FSA chairman Adair Turner is to seek tougher consumer-banking protections in the UK including bans on some retail financial products and the introduction of price caps.
Lord Turner told the Financial Times that the regulator planned to impose fresh rules on the market, as part of a “radical rethink” of consumer protection. “The way we do things now is not good,” Turner said, going on to say that the FSA “may have to put what is expected into rules” to make it easier for them to discern what is unacceptable. “This is a radical shift,” Turner said. “We’ve made part of the shift already…but now we are asking how radical we should be.”
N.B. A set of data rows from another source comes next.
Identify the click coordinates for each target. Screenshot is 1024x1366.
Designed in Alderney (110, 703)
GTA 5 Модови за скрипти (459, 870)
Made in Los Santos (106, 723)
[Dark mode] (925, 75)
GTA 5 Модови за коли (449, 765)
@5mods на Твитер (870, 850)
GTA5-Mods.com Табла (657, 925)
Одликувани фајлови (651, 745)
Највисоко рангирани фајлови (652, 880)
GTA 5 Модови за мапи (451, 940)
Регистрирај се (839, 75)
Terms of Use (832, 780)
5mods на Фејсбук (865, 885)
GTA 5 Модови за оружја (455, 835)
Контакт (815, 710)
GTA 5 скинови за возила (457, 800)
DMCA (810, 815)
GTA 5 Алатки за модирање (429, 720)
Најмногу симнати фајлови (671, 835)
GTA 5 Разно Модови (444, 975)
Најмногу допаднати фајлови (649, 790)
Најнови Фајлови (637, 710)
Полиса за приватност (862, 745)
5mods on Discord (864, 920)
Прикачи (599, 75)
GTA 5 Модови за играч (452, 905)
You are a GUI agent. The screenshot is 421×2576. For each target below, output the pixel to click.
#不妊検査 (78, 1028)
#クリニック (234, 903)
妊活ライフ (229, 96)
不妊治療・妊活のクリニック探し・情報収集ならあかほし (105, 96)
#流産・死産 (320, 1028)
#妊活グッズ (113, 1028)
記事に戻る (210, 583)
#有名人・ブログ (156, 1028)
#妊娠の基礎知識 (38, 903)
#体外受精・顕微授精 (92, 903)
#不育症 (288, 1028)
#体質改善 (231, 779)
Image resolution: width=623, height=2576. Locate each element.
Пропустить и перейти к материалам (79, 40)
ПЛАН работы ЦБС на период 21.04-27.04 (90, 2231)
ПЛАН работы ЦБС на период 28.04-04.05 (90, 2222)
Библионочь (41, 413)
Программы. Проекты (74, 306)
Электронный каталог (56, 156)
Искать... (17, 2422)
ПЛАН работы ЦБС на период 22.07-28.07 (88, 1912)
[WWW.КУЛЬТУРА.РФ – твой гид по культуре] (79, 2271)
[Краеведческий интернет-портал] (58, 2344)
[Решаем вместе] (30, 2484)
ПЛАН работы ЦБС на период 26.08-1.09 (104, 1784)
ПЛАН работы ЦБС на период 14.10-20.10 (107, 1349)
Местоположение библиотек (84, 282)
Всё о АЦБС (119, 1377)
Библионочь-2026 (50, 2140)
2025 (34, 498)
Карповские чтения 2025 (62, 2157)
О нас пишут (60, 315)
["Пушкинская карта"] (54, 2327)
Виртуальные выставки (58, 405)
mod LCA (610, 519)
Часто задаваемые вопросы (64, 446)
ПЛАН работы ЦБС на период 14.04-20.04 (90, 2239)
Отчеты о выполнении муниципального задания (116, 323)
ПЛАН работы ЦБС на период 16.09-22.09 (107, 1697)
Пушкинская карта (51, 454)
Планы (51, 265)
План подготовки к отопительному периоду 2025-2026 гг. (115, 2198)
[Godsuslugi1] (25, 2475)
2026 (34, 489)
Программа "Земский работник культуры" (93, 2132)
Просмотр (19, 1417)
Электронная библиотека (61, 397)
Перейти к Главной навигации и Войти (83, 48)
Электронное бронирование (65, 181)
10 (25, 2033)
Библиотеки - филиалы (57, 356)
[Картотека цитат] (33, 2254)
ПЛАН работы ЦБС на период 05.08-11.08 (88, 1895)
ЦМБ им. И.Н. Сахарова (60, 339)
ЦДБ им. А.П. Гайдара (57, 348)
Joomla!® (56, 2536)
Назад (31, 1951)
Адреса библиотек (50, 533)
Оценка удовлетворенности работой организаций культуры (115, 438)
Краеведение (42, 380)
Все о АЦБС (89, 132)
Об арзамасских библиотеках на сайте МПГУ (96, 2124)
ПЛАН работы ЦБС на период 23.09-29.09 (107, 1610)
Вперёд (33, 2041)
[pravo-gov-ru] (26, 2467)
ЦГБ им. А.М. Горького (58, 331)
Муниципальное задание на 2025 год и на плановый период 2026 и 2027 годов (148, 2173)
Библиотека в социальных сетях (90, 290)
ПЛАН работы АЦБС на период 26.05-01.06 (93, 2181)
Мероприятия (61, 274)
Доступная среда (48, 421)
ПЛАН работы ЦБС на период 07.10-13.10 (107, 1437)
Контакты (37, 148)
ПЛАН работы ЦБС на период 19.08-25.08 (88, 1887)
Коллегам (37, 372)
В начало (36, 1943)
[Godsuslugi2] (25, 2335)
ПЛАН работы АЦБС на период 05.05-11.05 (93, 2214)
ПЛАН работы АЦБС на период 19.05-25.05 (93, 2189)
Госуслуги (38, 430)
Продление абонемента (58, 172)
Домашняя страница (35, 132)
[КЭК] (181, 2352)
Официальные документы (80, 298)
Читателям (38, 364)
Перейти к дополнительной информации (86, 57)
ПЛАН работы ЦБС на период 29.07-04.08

The Conservative-led coalition plans to abolish the FSA in favour of a new system of financial supervision, which will include the creation of a separate consumer protection and markets authority (CPMA), set to take over retail regulation from the FSA in 2012. The CPMA could be empowered to set maximum prices for particular services, require or ban particular features in complex products, or mandate risk warnings on some offerings.
Designed to stimulate debate about how the FSA and the CPMA should pursue its objective of consumer protection, the FSA discussion paper on product intervention published today proposes a “new and more intrusive approach to the regulation of retail financial services”. The FSA acknowledges that consumer protection is higher for advised sales than non-advised sales, giving the example of investment advisers who are required to recommend suitable products that are in the best interest of the consumer.
But they also argue that financial advice costs money, which would force competent consumers to pay more than they need to access financial products. The regulator also says that banning non-advised sales altogether could rule out online sales, which stimulates competition particularly among younger consumers. The FSA said that “preventing non-advised sales would not…be an approach we would expect to use widely, but only for products where the risks are such that they outweigh the costs involved.”
Another option the FSA has outlined for intervening in the product cycle earlier would be to restrict some products to certain client groups, such as professional investors. The FSA has also debated a requirement for advisers to hold extra qualifications, in addition to being qualified for their core advice activity. For example, advisers who are qualified to advise on packaged products at the minimum level may be restricted to advising on more mainstream investments, with specialist advisers holding additional appropriate qualifications.